La mentira que más me interesa es la estructural, la que forma parte esencial de nuestras vidas

Esta tendencia natural a la mentira a veces cristaliza de forma superlativa en personajes raros que probablemente estén a medio camino entre el mero estafador y lo patológico. Es un modelo de mentiroso que últimamente se ha puesto muy de moda: ahí está el estomagante pequeño Nicolás, por ejemplo, o Enric Marco, que fingió ser superviviente del Holocausto y es la base del último libro de Javier Cercas, El impostor. Marco es un personaje mucho más interesante que el pequeño Nicolás; aparte del hecho repugnante de hacerse pasar por una víctima de los campos nazis y pisotear así algo tan tremendo como el descomunal dolor de tantas personas, la perseverancia con la que se invistió de esa otra identidad y los extremos a los que llegó en su fingimiento dibujan un carácter mitómano y extravagante. El ser humano no deja de sorprenderme en sus excesos.

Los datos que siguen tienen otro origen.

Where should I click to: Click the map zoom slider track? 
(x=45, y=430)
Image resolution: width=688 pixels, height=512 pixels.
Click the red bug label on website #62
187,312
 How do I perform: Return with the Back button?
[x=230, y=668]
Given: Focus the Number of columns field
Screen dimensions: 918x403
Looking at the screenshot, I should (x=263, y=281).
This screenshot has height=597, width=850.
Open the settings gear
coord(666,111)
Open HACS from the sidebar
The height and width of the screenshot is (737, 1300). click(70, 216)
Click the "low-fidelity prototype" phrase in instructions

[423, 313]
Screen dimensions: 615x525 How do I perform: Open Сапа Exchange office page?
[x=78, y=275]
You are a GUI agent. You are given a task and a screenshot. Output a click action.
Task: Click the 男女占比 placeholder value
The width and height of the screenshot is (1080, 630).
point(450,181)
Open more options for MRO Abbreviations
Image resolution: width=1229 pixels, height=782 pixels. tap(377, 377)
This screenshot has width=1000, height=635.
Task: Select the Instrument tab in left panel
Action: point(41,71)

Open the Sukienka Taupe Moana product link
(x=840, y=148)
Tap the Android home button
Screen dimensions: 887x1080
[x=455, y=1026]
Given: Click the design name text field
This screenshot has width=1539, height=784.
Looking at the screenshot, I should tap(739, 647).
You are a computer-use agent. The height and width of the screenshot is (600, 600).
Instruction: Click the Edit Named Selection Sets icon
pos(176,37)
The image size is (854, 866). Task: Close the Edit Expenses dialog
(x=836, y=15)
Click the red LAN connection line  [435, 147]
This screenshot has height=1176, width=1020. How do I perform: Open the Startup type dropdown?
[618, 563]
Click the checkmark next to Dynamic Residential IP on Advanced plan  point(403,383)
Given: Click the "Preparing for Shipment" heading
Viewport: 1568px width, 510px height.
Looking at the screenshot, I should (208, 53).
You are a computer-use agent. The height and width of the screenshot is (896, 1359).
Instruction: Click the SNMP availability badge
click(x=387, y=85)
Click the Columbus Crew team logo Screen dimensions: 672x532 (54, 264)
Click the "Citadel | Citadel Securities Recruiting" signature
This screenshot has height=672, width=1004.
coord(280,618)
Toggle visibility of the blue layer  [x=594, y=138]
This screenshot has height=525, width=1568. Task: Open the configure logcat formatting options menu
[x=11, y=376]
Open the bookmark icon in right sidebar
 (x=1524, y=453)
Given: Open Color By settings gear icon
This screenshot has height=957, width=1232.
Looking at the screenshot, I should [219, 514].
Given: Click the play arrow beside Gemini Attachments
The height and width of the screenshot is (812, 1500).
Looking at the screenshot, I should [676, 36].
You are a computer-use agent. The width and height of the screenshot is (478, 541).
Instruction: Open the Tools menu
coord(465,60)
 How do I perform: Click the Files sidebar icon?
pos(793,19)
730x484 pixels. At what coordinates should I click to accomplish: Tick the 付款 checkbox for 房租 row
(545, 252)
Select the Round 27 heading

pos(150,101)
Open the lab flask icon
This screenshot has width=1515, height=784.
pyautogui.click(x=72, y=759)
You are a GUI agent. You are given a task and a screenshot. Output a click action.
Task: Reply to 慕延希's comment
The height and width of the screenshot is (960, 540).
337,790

Los impostores siempre me han fascinado; todos deseamos en algún momento salir de nuestras vidas, pero los impostores lo hacen, lo ejecutan. Algunos impostores son aterradores, como Jean-Claude Roman, que fingía ser médico de la OMS y que terminó asesinando en 1993 a sus padres, sus dos hijos y su mujer (Emmanuel Carrère tiene un libro sobre el caso, El adversario), pero hay otros que son hasta encantadores. Acabo de leer una biografía sobre una mujer genial, Olof Krarer (Olof the Eskimo Lady, de Inga D. Björnsdóttir). Olof nació en 1858 en Islandia y murió en 1935 en Estados Unidos. Era la sexta hija de unos campesinos míseros y sufría acondroplasia, es decir, enanismo: sólo medía un metro dos centímetros. Huyendo de la hambruna, de joven emigró a Estados Unidos, y allí esta mujer pobre, extranjera, sin apenas estudios y con la desventaja de su altura se transmutó en un personaje colosal.

Aseguró haber nacido en Groenlandia (aunque jamás había puesto un pie allí) y ser esquimal, que era como entonces se llamaba a los inuit, por entonces un pueblo desconocido y exótico. Comenzó a dar conferencias sobre la vida de los esquimales, unas charlas amenísimas en las que aparecía vestida con pieles de oso blanco. Se anunciaba como la “única esquimal en Estados Unidos” y pronto se hizo famosa. Ni que decir tiene que todo lo que contaba era inventado; por ejemplo, como ella era rubia y con los ojos azules, decía que todos los esquimales eran así, de piel blanca y ojos claros, pero que, como desde que nacían los envolvían en grasa y nunca se bañaban en toda su vida, con el tiempo se volvían oscuros. La deliciosa Olof, en fin, a base de ingenio y creatividad, supo rescatar su vida de un destino cruel; durante veinte años fue una conferenciante muy conocida e hizo innumerables giras. Y lo más conmovedor es que, según Olof, todo su pueblo era igual de pequeño. Es decir, ella ya no era acondroplásica, sino una mujer normal e incluso “especialmente alta” dentro de la talla de las esquimales. Y como tal la vieron, por supuesto: nadie volvió a considerarla enana. La imaginación obra estos milagros.